As for the updating of inventory when dropping items, not sure if that can be generalized, but I guess drop/get commands could be wired to do that.
As for logging - yes I picture a "save to log" thing in the menu. The problem is just where to save the log. I think at least for an initial setup, one could maybe set the logging file path in the webclient options and just append logs from all the panes marked for logging to that same file.
I've been messing a little bit with split.js - I've managed to split a split dynamically with a data attribute on a button and jQuery. My current thinking on this issue is to use [jQuery Templates](http://codepb.github.io/jquery-template/) to write the template for horizontal and vertical splits, then using jQuery to set up the initial split layout by inserting those templates as appropriate for user settings.

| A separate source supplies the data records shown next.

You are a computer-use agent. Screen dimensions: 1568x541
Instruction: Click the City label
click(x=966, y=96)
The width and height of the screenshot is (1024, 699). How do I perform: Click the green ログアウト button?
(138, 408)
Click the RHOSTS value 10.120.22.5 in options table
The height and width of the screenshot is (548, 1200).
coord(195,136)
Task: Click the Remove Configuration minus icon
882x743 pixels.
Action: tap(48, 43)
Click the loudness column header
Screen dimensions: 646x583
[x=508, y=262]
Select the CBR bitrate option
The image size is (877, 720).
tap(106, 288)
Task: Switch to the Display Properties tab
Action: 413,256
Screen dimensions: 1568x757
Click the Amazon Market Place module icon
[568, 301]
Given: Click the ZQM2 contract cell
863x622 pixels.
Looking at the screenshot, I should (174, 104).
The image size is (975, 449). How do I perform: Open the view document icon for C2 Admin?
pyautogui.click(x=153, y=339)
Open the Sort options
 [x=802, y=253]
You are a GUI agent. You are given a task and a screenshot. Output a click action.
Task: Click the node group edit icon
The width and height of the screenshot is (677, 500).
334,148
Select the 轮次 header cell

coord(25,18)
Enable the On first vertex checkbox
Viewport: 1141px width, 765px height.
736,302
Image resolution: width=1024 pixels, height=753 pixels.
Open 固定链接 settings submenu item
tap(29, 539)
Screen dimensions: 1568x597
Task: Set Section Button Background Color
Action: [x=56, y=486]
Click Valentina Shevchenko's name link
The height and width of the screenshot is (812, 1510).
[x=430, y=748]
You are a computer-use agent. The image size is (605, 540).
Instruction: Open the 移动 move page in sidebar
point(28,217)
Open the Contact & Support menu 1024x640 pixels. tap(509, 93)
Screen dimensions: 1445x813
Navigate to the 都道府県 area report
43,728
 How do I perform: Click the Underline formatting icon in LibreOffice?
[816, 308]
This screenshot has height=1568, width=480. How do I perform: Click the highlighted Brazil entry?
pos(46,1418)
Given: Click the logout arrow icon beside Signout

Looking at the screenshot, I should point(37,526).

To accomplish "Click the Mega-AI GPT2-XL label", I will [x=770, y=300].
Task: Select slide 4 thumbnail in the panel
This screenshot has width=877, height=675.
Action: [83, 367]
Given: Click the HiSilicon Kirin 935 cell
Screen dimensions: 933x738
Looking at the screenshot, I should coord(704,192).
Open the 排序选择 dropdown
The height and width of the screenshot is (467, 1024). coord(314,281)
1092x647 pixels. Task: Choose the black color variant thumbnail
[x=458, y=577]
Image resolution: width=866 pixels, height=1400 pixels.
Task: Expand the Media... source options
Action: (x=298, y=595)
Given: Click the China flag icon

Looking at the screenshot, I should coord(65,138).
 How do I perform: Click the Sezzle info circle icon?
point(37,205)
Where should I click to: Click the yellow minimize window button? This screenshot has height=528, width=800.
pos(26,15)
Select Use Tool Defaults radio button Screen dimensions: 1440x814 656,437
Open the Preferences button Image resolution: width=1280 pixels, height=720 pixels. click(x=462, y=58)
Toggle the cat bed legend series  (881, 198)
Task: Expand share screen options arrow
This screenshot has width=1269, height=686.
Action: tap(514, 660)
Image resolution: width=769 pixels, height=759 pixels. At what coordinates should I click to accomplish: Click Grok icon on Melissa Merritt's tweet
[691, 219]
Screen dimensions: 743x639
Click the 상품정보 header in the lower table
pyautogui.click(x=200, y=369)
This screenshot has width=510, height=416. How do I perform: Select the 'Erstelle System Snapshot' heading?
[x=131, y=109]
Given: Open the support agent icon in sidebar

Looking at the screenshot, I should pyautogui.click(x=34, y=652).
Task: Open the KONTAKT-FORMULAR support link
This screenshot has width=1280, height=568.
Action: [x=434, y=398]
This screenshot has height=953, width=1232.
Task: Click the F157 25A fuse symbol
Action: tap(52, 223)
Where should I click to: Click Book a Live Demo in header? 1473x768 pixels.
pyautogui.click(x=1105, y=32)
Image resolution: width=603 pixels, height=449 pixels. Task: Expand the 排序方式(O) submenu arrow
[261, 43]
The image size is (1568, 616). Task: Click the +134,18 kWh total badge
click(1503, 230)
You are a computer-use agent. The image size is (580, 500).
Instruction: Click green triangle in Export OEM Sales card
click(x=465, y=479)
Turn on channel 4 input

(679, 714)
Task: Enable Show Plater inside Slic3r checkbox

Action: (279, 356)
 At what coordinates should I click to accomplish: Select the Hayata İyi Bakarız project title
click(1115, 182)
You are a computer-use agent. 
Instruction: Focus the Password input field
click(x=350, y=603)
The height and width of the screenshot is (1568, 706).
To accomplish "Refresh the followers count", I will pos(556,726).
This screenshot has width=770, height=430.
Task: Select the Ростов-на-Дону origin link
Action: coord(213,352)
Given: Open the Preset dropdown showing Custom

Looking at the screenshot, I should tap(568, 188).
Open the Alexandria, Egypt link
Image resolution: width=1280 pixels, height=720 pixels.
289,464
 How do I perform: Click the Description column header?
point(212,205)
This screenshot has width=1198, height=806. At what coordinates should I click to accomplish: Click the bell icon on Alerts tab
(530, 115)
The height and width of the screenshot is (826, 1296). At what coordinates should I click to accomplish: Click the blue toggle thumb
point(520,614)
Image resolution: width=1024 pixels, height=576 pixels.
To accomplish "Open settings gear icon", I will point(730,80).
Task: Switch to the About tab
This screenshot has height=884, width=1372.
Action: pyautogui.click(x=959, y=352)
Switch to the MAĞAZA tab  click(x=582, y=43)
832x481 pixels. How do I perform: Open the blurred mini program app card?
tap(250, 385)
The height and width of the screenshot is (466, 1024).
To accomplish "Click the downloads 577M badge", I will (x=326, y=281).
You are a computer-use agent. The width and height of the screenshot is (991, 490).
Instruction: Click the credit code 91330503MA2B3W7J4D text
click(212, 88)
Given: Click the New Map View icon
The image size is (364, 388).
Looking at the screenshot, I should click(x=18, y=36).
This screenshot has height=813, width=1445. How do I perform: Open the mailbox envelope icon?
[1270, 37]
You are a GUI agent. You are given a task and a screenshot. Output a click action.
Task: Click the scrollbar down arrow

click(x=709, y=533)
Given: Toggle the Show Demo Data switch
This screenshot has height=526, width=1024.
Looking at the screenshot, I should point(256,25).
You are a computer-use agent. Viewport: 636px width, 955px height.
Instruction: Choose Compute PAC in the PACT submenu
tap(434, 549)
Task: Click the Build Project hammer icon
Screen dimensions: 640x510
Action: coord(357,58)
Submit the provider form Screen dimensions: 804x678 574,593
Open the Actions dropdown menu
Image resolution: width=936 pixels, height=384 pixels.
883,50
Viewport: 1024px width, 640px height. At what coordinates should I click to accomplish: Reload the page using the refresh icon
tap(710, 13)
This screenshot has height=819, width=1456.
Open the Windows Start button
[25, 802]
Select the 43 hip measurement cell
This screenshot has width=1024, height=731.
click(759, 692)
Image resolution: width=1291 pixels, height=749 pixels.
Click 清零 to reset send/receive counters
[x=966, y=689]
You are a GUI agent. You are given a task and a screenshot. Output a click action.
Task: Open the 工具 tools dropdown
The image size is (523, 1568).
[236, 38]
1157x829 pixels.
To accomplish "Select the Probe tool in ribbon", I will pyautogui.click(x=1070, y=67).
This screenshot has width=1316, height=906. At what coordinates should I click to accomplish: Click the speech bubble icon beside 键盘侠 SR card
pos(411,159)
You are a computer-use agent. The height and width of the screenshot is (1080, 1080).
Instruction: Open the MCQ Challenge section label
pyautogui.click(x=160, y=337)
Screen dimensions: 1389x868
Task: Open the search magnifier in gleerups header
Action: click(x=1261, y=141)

We would have a dropdown per split that decides what tag it's meant to handle - perhaps a data attribute that we change in the template for easy selection through jQuery - and then send tags for messages to the webclient. This dropdown would also have a setting per split to either append new content or replace content - again, perhaps a data attribute.
We might also want to store "mobile" and "desktop" layouts separately - or just default to a mobile-friendly layout at a certain screen size, and turn off the splits.
Oh, and embedding Bootstrap containers in splits works perfectly - that could help us too.
## chainsol 9th of October, 2017
I've got a demo of this working at [my development box](https://dev.perfectdisorder.net/webclient), if anyone wants to take a look. So far, I've got tag handling, dynamic splits, and the ability to swap splits' contents. Since this doesn't have a fancy interface yet, if you want to see a dynamic split, open your browser's console and try these commands:
`SplitHandler.split("#main", "horizontal")` will split the top-half into two 50-50 splits, both receiving content that's not tagged or is tagged "all" from the server.
`SplitHandler.swapContent("#input", "#split_2")` after doing so will swap the input into the top-left split.
I'm trying to figure out where to put each split's configuration - maybe a dropdown button that's semi-transparent until you hover over it? So far, if you edited the data attributes, you could change each split to receive only tagged messages ( data-tag="all" ), and you could change them to overwrite instead of append data ( data-update-append or data-update-overwrite )
## Griatch Oct 13, 2017
I would suggest that, assuming the game dev allows the user to modify their GUI in the first place, that modification is a "mode". I picture that 99% of the time a user doesn't need to modify their interface. They only want to click whatever game-related buttons etc are present in the pane without risk of resizing things accidentally.
So I'd say that normally the panes are all fixed, with minimal spacing between them, no handles etc. But you can enter the client settings window and choose *Customize GUI mode* (or something like that). When you do, then separators get handles and the dropdown menu markers appear (permanently) in the corner of each pane. This means that if a user *wants* to easily tweak their window they could stay in this mode, but they could also "lock" the gui layout at any time.